The scheme will make a significant contribution to a wider strategy of regenerating the county's towns and villages by improving both housing conditions and access to quality housing.

Addressing anti-social behaviour

The introduction of the selective licensing scheme will also resolve a growing concern over a significant increase in private sector properties. While most properties are well-run and are kept at a high quality, the sector's increase has also attracted landlords who do not meet the minimum standards in either the condition of the property or management of their tenants.

This has resulted in many communities and residents across the county being affected by increased levels of anti-social behaviour, criminality, fly-tipping and tenants living in sub-standard, unhealthy properties.

Improving housing and places

Cllr Kevin Shaw, our cabinet member for strategic housing and assets, said: "Selective licensing is a key objective of the County Durham Housing Strategy and will provide a regulatory framework for proactive monitoring of the private rented sector, allowing us to better support the good landlords. Working closely alongside our partners from police and fire and rescue, who are also stakeholders, will help us identify those who are bad landlords and where we may need to intervene at the earliest opportunity.

"This scheme will provide us with yet another tool to use in our continued work on improving our county's housing and places. Good quality housing is vital in ensuring the health and wellbeing of our residents and improving social cohesion in our neighbourhoods is important for everyone.

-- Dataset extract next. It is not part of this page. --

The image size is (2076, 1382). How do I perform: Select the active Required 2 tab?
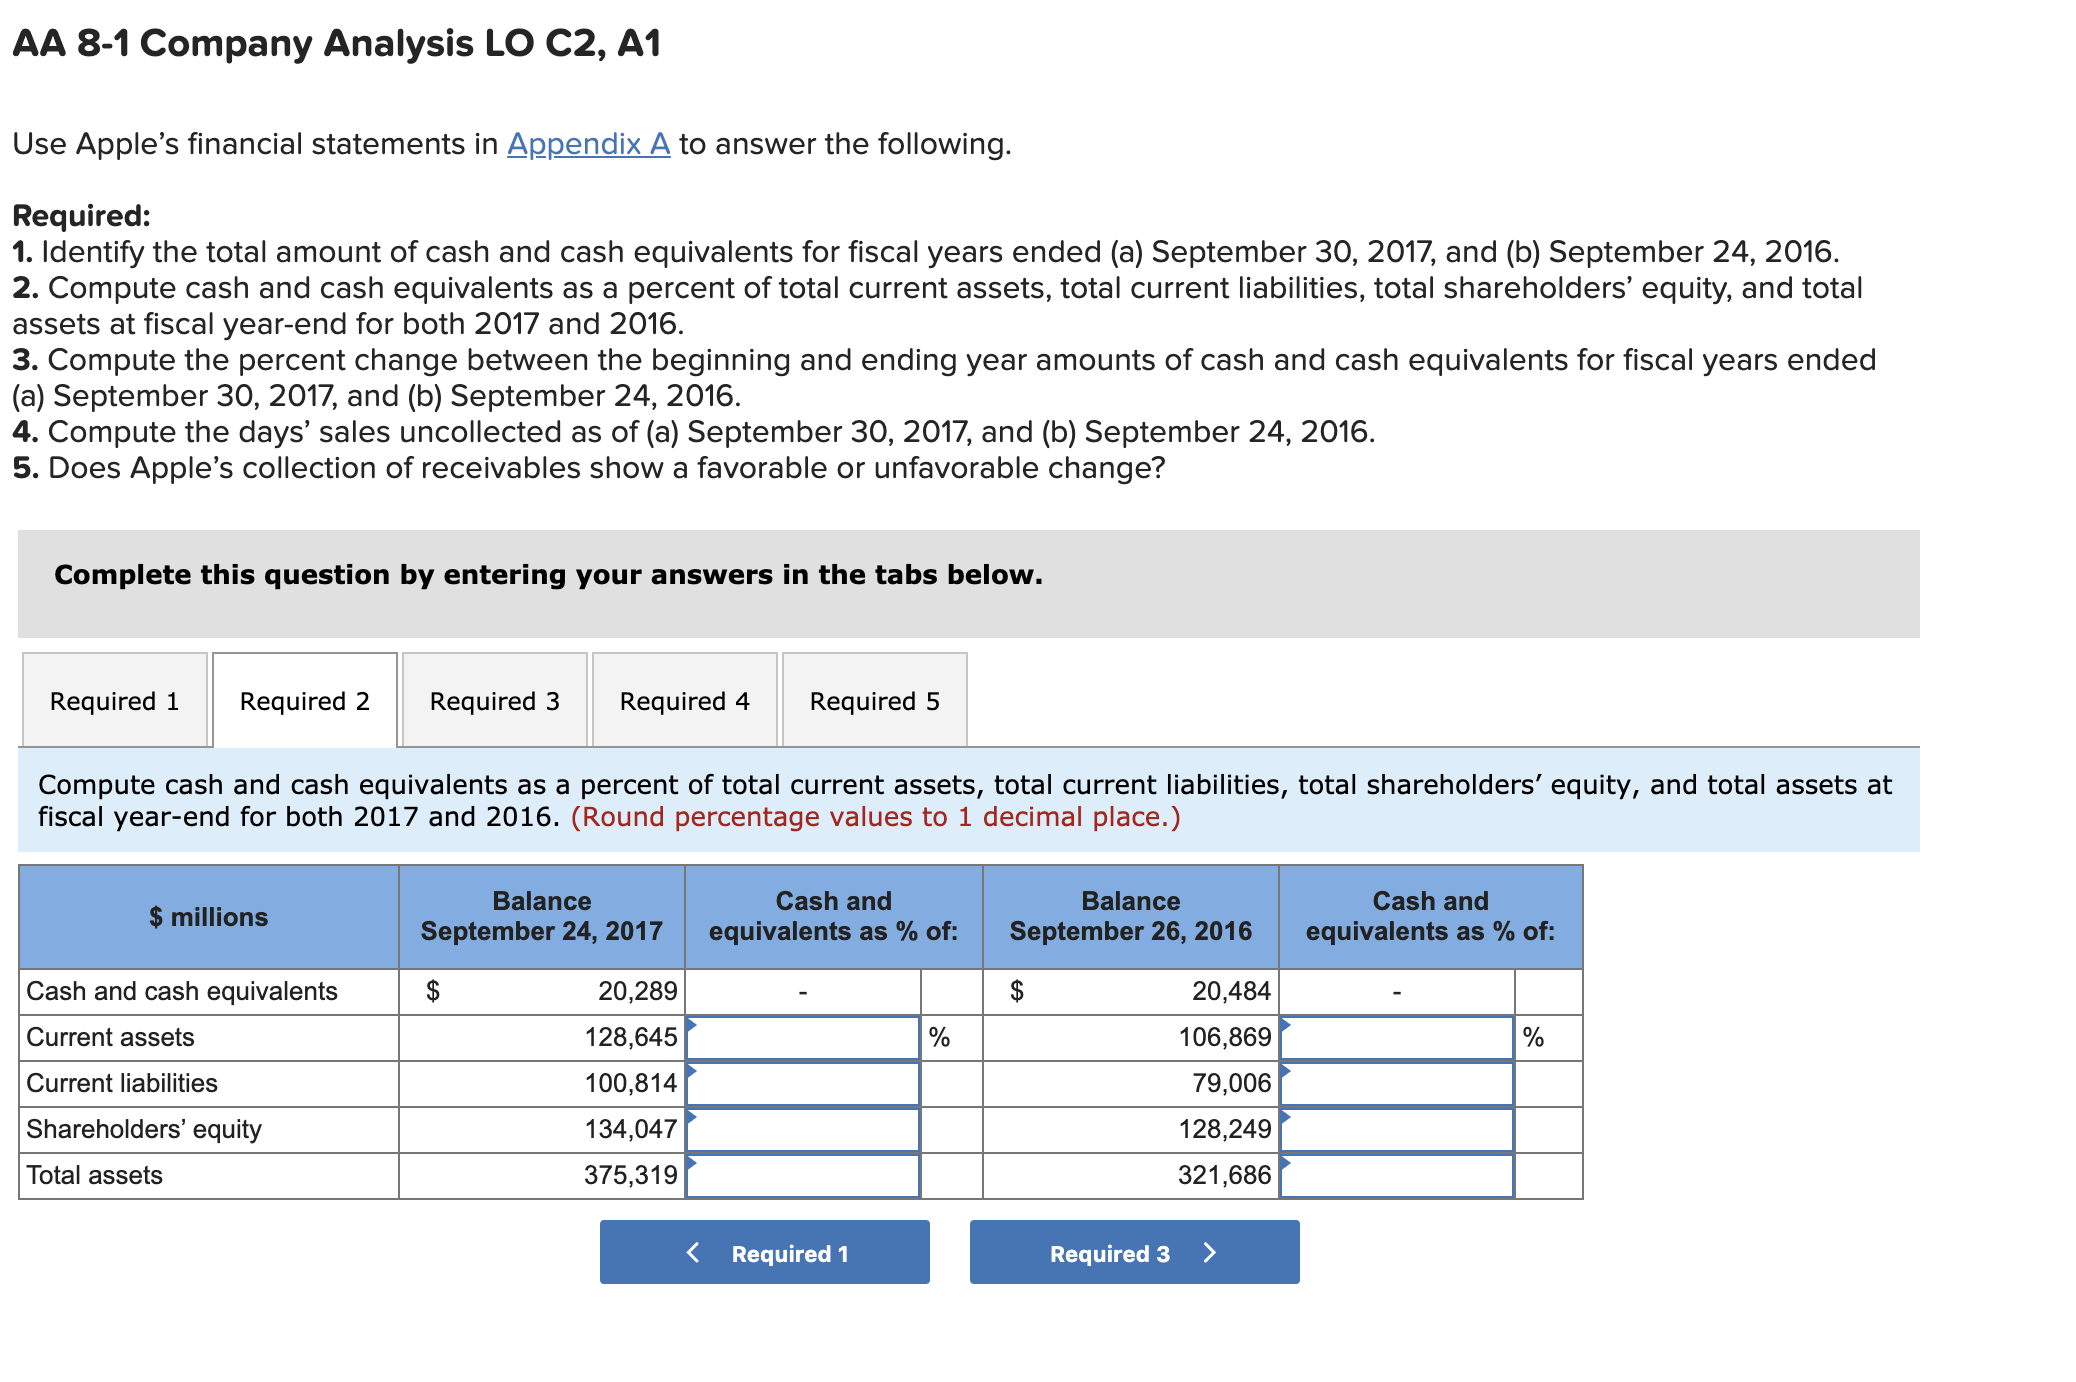[x=304, y=700]
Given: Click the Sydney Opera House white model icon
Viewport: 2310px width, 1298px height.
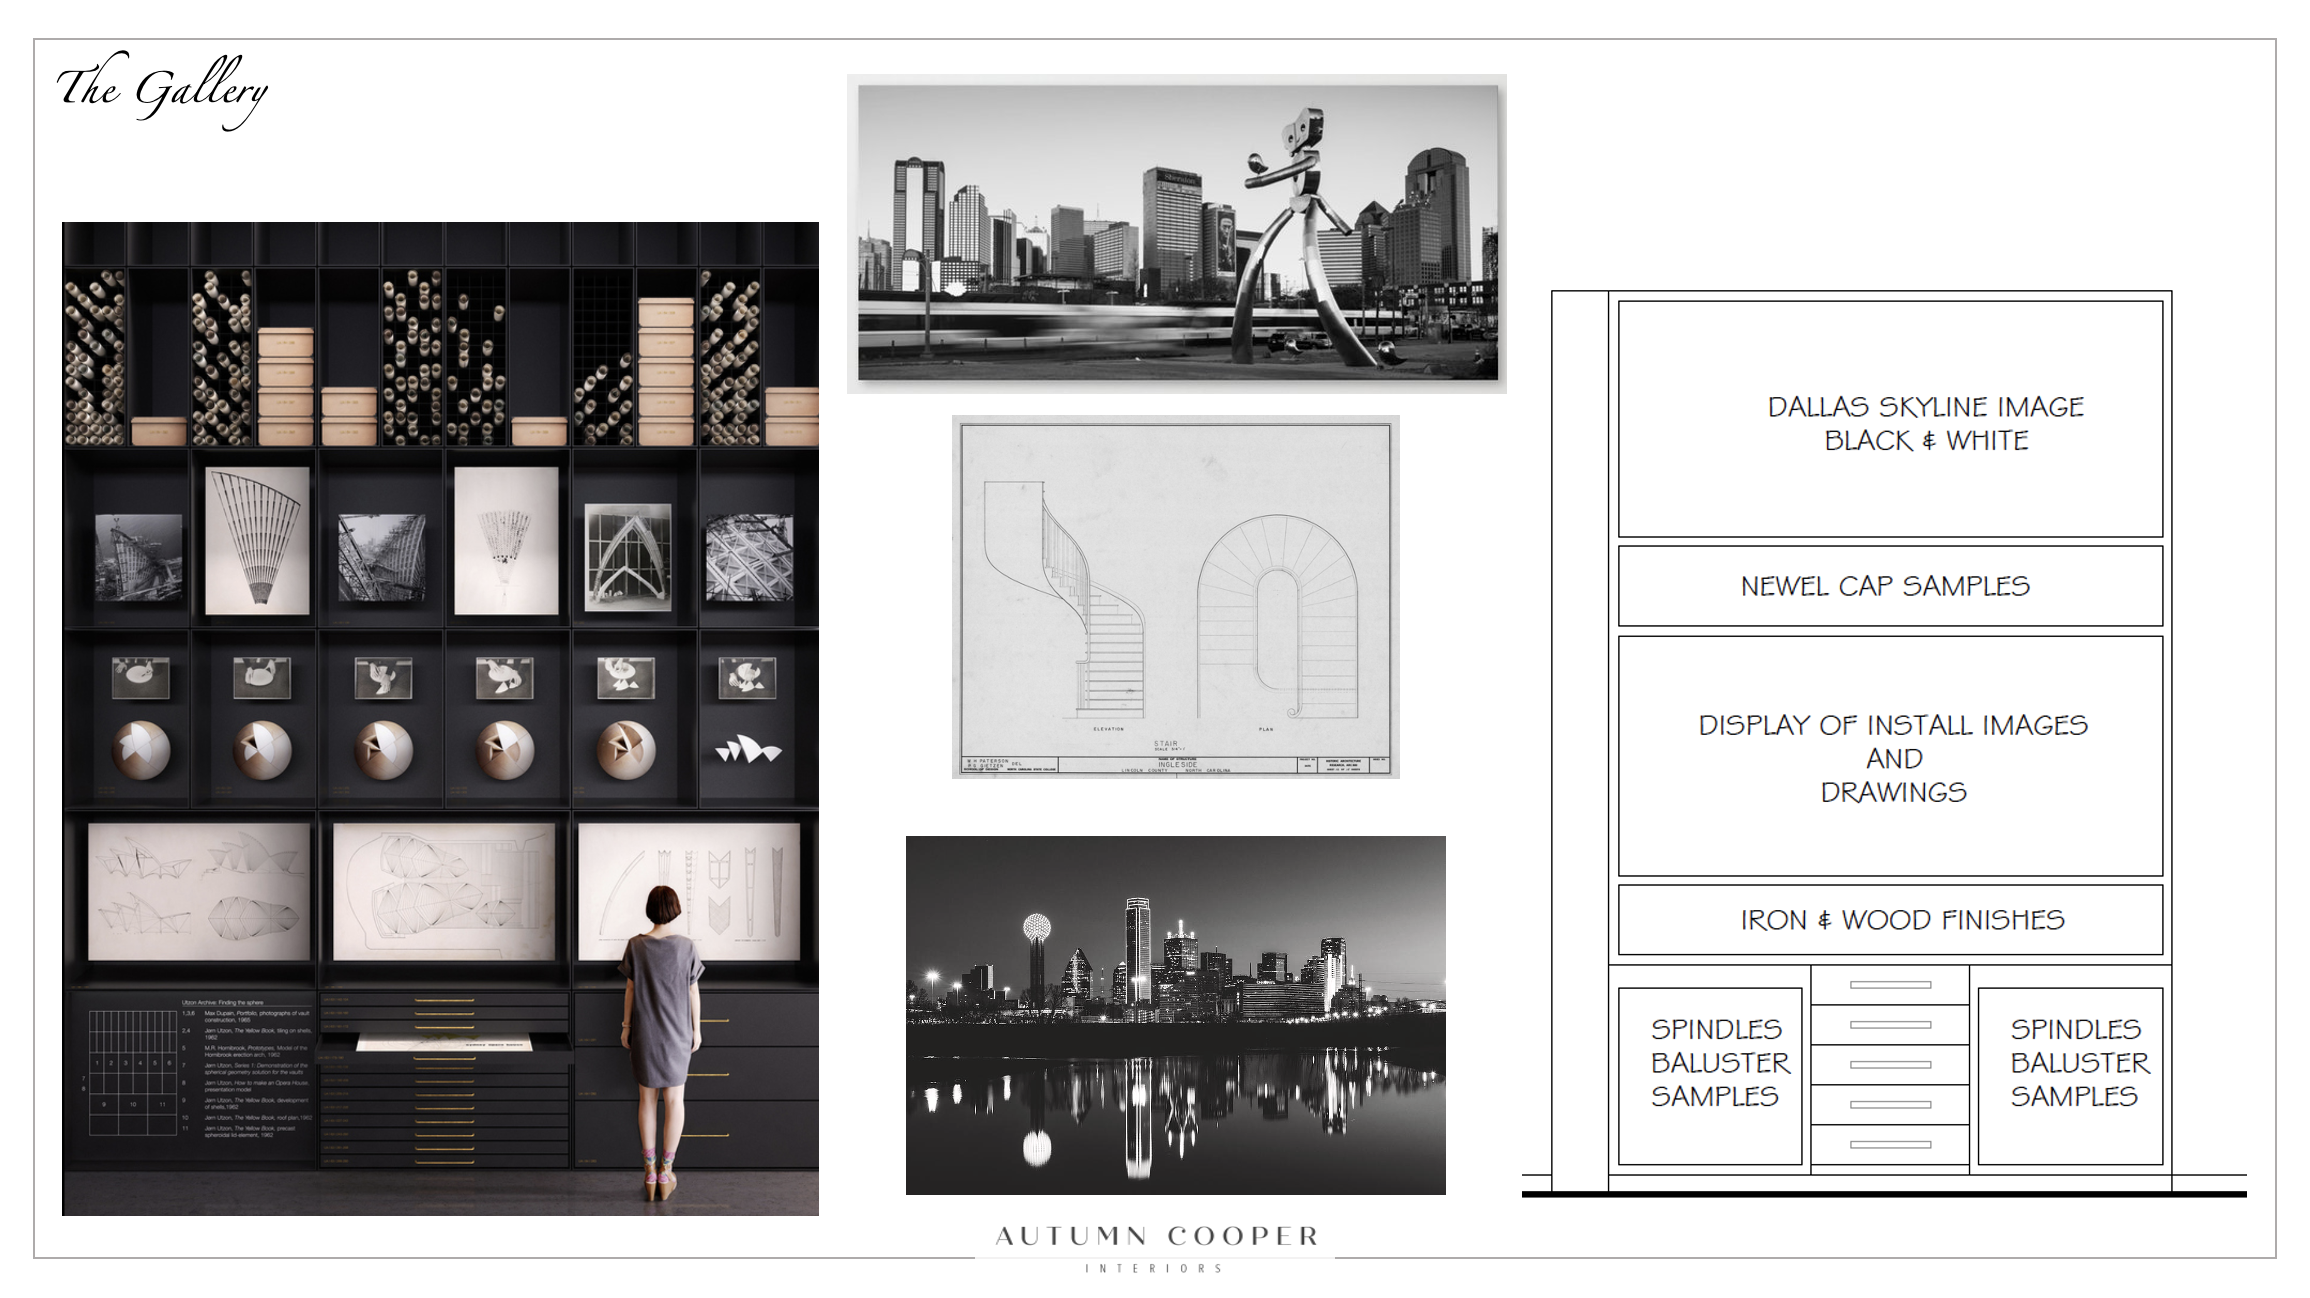Looking at the screenshot, I should (x=747, y=749).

"A recent government review identified that selective licencing is a good mechanism for resolving many of the problems associated with poor landlord or poor tenancy management, bringing confidence and stability back to areas that have been affected and making them once again places where people want to live.

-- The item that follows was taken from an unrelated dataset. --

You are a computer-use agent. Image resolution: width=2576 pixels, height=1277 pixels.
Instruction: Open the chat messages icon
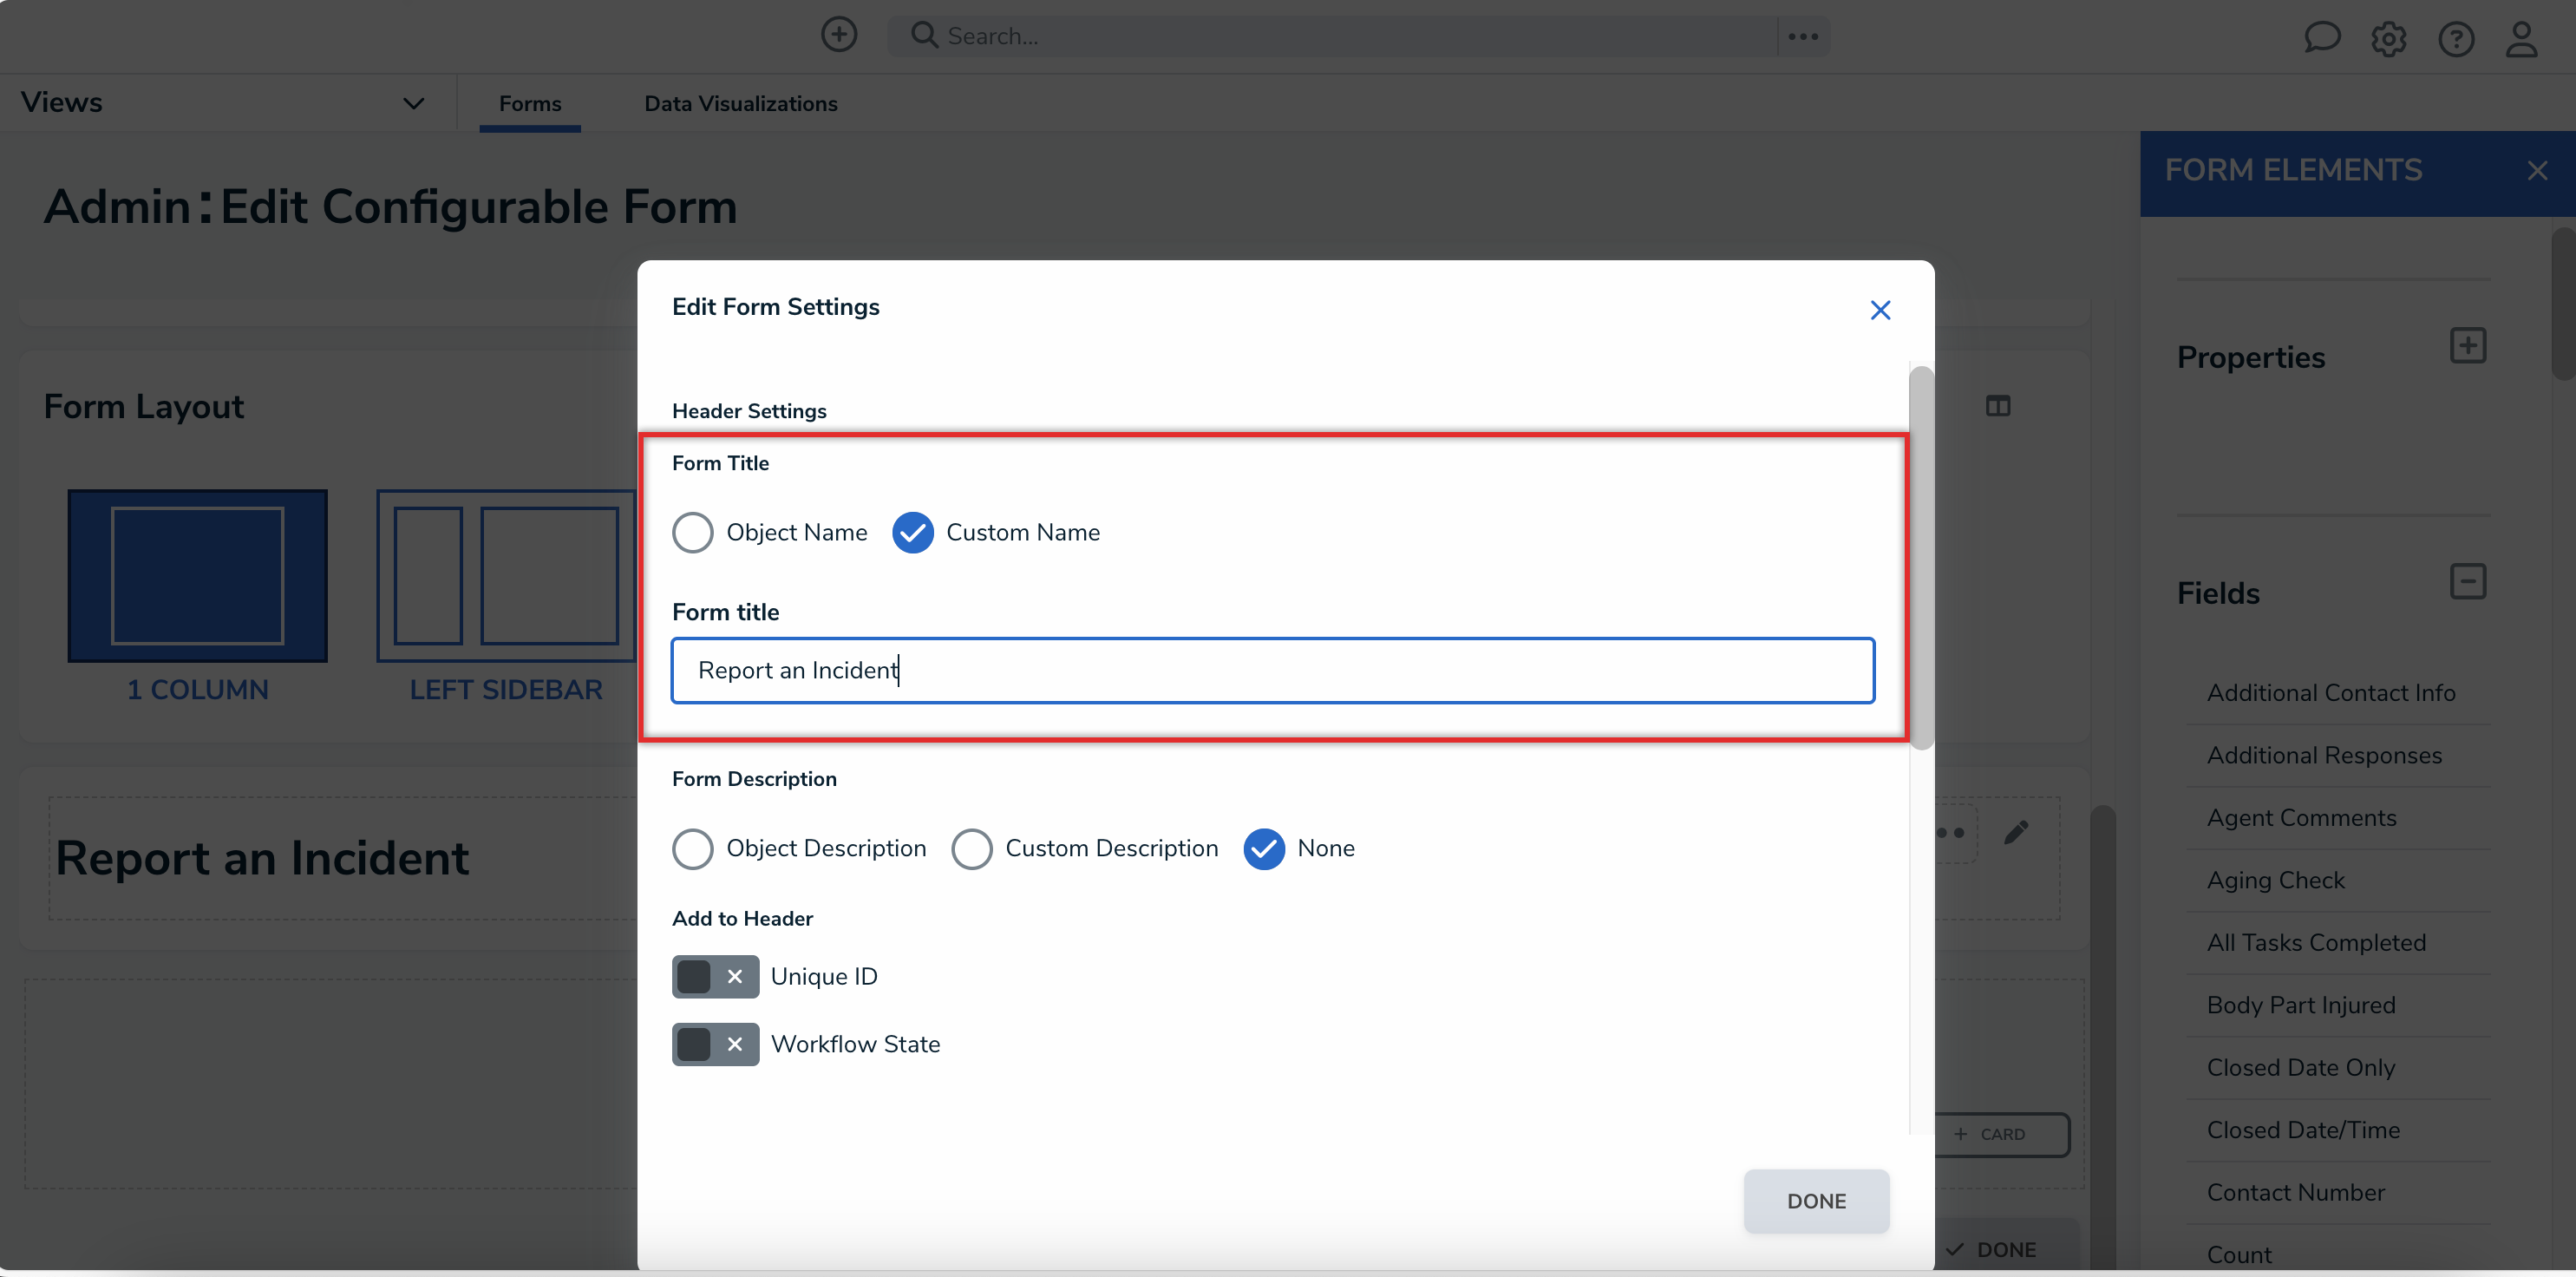click(x=2321, y=38)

"We have worked on this for some considerable time and have carried out meaningful consultation which has helped shape our submission, which we have now formally approved at cabinet."

MP support

As well as yesterday's approval from cabinet, the scheme has received backing from Easington MP Grahame Morris who, in a letter, said: "I have been concerned for some time about the influx of absentee private landlords in East Durham, which has led to a general decline in housing standards in the private rented sector. The decline in housing standards, a lack of tenant vetting, and a fall in demand have created hotspots of anti-social behaviour and crime, unsettling once established communities.

"I am vocal in my support for Durham County Council to use its existing powers robustly, taking targeted action on anti-social behaviour, environmental issues, and sub-standard housing conditions.

"Selective licensing will facilitate a healthy and well-regulated private rented sector, improving the management and quality of housing. This will benefit the whole community, including landlords and tenants, if our towns and villages are safer and healthier places to live."

The scheme also received support from Kevan Jones, MP for North Durham, who added: "Many of my constituents have suffered from anti-social behaviour, crime and nuisance from tenants who far too often have been able to quickly move into a similar property, sometimes even in the same street. This licensing scheme will ensure that irresponsible private landlords in communities across County Durham take responsibility for their properties and for their tenants, whilst supporting good landlords."

Introducing the scheme

The scheme will mean landlords must apply for a licence and ensure their properties meet the standards set out by the scheme. The licence will last for five years and we will set a charge that the landlord must pay for each rental property they own. A licence fee of £500 is proposed but discounts will be available which could reduce the fee to £350.

Subject to authorisation from the secretary of state, the scheme is expected to be introduced in April 2021.